Berger was a regular contributing photographer to Jazz Times from 2001–2017, and he did additional freelance photography for periodicals including Down Beat, Jazz Journal, Cadence, the New York Times, Allegro, Washington Star, American Rag, Annual Review of Jazz Studies, and Musical Heritage Review. He also did event photography and photographic restoration work for the National Jazz Museum in Harlem beginning in 2002. His photographs have been published in the liner notes for more than forty jazz recordings, and his work has been included in a number of photographic exhibitions at the Dana Library at Rutgers University, WBGO Studios in Newark, the Sherman Library in Connecticut, and the National Jazz Museum in Harlem.

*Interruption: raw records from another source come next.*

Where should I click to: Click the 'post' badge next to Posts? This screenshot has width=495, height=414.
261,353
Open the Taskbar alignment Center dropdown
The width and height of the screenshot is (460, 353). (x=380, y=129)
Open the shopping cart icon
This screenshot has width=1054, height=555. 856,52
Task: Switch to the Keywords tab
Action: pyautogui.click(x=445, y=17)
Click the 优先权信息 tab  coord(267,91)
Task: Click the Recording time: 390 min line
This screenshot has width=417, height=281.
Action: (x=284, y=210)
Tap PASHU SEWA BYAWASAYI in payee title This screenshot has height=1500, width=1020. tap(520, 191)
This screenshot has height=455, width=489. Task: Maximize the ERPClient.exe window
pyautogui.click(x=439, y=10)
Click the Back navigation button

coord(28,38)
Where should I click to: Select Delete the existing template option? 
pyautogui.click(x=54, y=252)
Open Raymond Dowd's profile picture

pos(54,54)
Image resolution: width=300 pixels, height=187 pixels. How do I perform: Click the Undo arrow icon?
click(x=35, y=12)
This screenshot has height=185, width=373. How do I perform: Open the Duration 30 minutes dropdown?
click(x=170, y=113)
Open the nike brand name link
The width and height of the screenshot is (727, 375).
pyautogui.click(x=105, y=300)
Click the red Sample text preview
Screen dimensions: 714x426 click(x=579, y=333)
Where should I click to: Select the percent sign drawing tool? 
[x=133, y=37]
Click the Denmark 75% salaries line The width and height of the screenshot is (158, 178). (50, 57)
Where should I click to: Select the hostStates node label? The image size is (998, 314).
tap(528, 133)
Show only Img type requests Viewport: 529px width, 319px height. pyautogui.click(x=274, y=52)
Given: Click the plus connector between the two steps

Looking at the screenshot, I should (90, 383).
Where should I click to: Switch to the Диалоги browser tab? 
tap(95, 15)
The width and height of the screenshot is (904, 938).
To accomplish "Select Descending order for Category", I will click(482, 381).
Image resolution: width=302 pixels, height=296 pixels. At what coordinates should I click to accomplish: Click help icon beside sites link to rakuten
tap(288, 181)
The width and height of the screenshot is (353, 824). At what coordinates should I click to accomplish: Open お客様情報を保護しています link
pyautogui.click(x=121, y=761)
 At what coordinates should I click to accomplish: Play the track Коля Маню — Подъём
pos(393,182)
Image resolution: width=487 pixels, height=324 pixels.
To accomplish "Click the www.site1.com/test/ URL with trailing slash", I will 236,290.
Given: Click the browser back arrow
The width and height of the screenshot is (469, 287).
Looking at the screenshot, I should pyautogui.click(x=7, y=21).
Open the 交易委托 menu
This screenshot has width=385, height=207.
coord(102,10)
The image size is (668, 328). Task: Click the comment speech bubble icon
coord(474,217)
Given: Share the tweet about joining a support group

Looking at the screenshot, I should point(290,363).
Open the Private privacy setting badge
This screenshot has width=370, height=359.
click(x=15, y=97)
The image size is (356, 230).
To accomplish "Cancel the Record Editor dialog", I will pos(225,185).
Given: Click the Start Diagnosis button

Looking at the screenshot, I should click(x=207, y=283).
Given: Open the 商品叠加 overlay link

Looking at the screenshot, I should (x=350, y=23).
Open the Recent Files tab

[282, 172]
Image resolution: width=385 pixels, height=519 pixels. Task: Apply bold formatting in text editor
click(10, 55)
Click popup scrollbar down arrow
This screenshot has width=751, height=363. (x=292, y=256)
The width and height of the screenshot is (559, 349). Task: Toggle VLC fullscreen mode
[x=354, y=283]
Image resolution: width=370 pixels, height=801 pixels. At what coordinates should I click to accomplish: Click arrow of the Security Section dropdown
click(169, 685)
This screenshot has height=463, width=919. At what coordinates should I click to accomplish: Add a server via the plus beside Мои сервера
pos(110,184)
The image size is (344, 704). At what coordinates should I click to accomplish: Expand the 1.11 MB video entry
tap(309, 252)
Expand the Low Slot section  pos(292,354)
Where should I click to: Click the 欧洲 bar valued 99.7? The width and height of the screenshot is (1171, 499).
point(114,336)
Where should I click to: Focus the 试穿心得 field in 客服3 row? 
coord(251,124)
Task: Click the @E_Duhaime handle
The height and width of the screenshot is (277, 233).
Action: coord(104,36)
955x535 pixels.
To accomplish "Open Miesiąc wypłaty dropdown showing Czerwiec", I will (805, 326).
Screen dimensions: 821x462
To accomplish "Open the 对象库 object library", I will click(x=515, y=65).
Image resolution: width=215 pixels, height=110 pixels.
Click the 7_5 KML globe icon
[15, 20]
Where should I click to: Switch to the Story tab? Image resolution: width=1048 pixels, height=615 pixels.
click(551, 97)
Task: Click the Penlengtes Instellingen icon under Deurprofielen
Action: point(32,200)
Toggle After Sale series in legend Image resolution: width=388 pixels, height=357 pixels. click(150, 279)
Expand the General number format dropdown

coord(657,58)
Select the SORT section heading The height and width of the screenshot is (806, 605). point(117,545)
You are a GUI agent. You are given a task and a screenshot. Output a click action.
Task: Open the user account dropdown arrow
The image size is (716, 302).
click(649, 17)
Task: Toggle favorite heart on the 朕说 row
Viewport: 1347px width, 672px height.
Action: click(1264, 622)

Berger photographed events including jazz rehearsals and concerts, memorials and tributes, festivals, museum openings and gallery exhibitions, and a variety of lectures and educational events. Berger took the photographs on stage, in offices and classrooms, and at homes, representing an extensive range of venues associated with a life in jazz. In 2017 the Oberlin Conservatory Library received Berger's photographs and organized them into the Ed Berger Photographic Collection.

==Awards and legacy==
In addition to his two Grammy Awards and the ARSC award for Best Research in Recorded Jazz Music, Berger also received the Rutgers University President's Award for Excellence in Administration (1990), the Rutgers University Administrative Merit Award (1988, 1989, 1993, 1994, 1999), and the New Jersey Jazz Society Award honoring his lifetime of contributions to the music (2008).

Despite his many awards and accolades, Berger was regularly noted by friends and colleagues for his humility, modesty, and lack of interest in being in the spotlight. While his photographic portraits were treasured by those subjects he captured, he regularly donated his photographic services for organizations including the Jazz House Kids in Montclair, NJ, and the Global Communities of Support, which assisted individuals with autism and other developmental disabilities. Ed was devoted to his two nephews, whom he helped raise, and was a legendary pick-up basketball player for over five decades and countless injuries.

As Benny Carter put it, “Ed's quite unassuming, and he doesn't give you the feeling of his own importance. And I feel he's quite unaware of that, but he should not be because he's a very important man, and he is certainly an important person in my life, as was his father. He's my right arm. Hilma and I both love him very much.”

Berger died at his home in Princeton, New Jersey on January 22, 2017.